On May 5th, we FINALLY got the news we had been waiting for. Mitch was in MRD negative remission. NO CANCER CELLS! We were so used to bad news, it was hard to believe the good news. But the story doesn't end there. Because he remained MRD positive after chemotherapy, his risk of relapse is higher. So that brings us to where we are today, Mitch's stem cell transplant. This is to get him long term remission. This is probably going to be the hardest and scariest part, but we know it's what he has to do, and we have complete trust in his team here at Mayo. On June 14th, we temporarily relocated to Rochester (kids and all) and will be here through early October, as Mitch has to stay 100 days post transplant. This means baby #3 will be arriving here as well. He was put through the ringer for pre transplant testing, and they said he is as healthy as can be going into this. He has been admitted since June 18th for pre transplant treatment which includes high dose chemotherapy and total body radiation to completely get rid of his own bone marrow. Transplant day is TOMORROW, June 24th. His donor is a 100% match from Poland. Hopefully, this starts the last leg of this journey for Mitch and our family.

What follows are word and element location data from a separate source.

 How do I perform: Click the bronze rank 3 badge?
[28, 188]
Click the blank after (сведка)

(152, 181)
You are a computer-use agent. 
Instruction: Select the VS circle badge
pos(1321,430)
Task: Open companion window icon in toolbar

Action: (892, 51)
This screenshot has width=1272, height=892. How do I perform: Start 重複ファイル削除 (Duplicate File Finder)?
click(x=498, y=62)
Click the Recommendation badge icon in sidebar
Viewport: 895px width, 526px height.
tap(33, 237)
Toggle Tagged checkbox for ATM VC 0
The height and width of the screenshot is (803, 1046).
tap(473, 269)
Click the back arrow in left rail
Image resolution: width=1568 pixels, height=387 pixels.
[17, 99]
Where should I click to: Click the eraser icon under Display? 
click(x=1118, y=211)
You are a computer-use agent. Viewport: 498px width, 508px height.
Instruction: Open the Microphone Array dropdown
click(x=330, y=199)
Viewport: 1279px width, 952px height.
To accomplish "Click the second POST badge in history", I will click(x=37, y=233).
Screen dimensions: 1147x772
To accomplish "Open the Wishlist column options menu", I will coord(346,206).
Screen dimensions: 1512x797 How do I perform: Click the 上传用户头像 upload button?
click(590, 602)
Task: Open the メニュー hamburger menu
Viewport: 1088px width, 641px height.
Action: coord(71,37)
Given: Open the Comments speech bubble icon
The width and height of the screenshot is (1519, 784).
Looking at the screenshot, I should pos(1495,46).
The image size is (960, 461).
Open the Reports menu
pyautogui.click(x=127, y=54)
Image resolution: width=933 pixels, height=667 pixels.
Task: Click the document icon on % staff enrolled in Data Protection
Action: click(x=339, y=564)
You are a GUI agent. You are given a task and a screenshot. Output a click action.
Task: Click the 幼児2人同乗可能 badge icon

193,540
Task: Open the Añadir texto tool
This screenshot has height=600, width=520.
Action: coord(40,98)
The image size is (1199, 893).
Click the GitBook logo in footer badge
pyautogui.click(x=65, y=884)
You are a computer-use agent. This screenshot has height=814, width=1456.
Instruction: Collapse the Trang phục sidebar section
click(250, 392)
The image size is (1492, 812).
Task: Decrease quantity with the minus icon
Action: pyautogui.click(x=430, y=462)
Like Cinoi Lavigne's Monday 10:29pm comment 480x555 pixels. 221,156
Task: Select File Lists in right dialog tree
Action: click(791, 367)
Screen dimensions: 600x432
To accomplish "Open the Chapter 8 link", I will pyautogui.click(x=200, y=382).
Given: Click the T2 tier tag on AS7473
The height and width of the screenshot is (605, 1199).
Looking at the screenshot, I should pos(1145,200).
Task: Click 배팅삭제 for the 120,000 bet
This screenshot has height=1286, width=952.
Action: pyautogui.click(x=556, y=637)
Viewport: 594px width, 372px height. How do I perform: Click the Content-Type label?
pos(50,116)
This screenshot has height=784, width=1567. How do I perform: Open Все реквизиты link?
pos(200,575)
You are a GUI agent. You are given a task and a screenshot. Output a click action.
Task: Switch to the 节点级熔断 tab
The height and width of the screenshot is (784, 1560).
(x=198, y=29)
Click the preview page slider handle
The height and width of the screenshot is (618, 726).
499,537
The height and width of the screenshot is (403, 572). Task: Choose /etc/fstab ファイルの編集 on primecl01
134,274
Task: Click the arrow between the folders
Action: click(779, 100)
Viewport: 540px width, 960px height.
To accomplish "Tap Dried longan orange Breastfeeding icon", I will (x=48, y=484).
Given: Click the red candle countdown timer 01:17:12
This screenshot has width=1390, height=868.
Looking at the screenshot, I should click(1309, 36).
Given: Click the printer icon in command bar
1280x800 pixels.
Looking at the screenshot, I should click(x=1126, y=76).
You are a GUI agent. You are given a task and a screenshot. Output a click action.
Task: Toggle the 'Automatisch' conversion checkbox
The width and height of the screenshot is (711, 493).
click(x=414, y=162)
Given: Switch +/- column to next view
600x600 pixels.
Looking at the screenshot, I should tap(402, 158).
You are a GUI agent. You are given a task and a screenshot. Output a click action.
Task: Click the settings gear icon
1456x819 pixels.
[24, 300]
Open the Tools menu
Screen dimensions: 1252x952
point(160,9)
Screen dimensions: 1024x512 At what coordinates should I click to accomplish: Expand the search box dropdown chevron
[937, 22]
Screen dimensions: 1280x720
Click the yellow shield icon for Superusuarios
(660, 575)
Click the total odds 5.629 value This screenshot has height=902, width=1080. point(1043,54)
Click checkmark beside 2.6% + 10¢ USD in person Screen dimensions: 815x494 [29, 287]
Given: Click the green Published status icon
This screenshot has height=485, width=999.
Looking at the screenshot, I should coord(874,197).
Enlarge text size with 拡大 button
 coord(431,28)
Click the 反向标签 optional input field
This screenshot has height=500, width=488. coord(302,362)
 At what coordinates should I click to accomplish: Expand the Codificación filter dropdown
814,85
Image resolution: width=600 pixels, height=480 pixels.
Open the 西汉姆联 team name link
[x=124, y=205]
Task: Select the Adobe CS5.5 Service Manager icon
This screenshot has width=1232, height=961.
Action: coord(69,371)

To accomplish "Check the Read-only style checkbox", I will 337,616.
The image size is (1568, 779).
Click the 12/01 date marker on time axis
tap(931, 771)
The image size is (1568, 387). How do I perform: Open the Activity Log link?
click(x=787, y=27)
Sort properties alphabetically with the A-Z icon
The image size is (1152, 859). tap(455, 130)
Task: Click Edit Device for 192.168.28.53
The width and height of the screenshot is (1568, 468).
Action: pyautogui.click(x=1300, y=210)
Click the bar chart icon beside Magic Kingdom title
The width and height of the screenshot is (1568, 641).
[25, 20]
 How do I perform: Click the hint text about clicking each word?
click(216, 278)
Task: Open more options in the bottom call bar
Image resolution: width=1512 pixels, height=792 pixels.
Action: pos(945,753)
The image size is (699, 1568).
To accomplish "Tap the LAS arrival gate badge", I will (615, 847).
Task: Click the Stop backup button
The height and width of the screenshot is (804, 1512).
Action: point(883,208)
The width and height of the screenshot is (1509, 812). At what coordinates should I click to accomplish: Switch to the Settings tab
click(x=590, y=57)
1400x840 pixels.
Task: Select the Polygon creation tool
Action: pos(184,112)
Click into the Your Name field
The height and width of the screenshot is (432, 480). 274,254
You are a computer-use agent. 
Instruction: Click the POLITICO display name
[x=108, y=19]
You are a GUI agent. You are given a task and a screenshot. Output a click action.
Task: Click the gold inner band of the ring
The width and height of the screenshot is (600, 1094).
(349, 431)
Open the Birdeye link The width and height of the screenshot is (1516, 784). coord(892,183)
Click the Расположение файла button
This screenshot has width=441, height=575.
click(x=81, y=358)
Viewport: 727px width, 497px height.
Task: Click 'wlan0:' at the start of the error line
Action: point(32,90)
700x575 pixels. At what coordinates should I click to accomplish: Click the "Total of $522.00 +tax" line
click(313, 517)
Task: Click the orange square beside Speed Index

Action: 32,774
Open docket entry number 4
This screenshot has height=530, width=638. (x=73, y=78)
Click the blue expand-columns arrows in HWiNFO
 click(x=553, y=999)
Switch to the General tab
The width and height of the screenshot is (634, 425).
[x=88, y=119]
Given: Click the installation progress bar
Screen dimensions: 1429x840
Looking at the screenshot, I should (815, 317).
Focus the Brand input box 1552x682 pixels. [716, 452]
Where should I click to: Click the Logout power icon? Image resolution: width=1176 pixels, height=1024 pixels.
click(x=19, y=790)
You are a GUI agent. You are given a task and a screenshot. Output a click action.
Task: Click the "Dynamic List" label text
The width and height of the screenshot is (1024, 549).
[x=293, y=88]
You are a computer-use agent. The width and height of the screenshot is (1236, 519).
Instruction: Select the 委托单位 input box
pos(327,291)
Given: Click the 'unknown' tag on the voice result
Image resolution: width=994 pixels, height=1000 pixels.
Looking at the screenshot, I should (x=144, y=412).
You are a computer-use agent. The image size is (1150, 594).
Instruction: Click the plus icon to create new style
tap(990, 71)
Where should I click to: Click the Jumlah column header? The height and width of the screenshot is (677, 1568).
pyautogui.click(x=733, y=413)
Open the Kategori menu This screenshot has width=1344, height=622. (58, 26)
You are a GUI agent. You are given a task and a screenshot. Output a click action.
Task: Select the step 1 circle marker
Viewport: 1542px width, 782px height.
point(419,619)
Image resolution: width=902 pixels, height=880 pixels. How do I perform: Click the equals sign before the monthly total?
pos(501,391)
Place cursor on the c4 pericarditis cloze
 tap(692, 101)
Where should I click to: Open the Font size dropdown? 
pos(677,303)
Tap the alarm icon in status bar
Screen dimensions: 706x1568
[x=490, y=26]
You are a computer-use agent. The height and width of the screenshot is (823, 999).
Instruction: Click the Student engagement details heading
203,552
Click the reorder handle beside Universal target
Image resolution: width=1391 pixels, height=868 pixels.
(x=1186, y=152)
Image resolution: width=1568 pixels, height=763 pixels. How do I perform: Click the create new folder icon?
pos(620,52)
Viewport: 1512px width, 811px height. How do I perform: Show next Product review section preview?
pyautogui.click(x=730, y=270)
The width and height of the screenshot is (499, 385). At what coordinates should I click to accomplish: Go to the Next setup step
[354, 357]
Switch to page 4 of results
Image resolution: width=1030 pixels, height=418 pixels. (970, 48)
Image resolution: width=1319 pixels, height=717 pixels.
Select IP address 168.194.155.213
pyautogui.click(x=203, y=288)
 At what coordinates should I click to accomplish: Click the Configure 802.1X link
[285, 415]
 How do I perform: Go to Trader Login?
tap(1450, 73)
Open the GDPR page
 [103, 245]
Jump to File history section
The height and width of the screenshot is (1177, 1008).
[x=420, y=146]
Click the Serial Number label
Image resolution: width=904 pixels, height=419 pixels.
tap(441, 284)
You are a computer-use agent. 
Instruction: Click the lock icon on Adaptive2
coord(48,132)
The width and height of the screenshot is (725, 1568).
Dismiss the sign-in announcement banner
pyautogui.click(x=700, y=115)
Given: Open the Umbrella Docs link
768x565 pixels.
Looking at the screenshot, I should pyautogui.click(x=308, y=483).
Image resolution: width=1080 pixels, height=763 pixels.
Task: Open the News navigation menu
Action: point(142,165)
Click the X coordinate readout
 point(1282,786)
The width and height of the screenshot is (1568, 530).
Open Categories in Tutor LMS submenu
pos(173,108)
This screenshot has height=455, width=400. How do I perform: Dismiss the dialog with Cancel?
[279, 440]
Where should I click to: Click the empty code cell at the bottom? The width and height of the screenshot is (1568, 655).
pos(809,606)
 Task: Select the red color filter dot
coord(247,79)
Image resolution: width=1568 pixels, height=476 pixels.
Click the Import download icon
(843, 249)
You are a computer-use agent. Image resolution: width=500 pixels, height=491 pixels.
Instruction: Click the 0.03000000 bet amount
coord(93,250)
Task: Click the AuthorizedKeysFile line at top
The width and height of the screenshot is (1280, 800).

We have been overwhelmed in the BEST way with everybody that has reached out or helped in some way. This includes calls, texts, letters, gift cards, meals, helping with Kevin, shoveling snow, watching our kids, etc...ALL OF IT has helped us get through this. It means the world to us and helps us to remember how many people Mitch has behind him.
I also have to say one more time that I am in awe of my husband. Through six months of chemotherapy and immune therapy, numerous trips to Mayo, hospital visits and stays, being away from his kids...he has shown strength I didn't know one person could have. He has continued to be the best husband, father, son and brother that he always has been.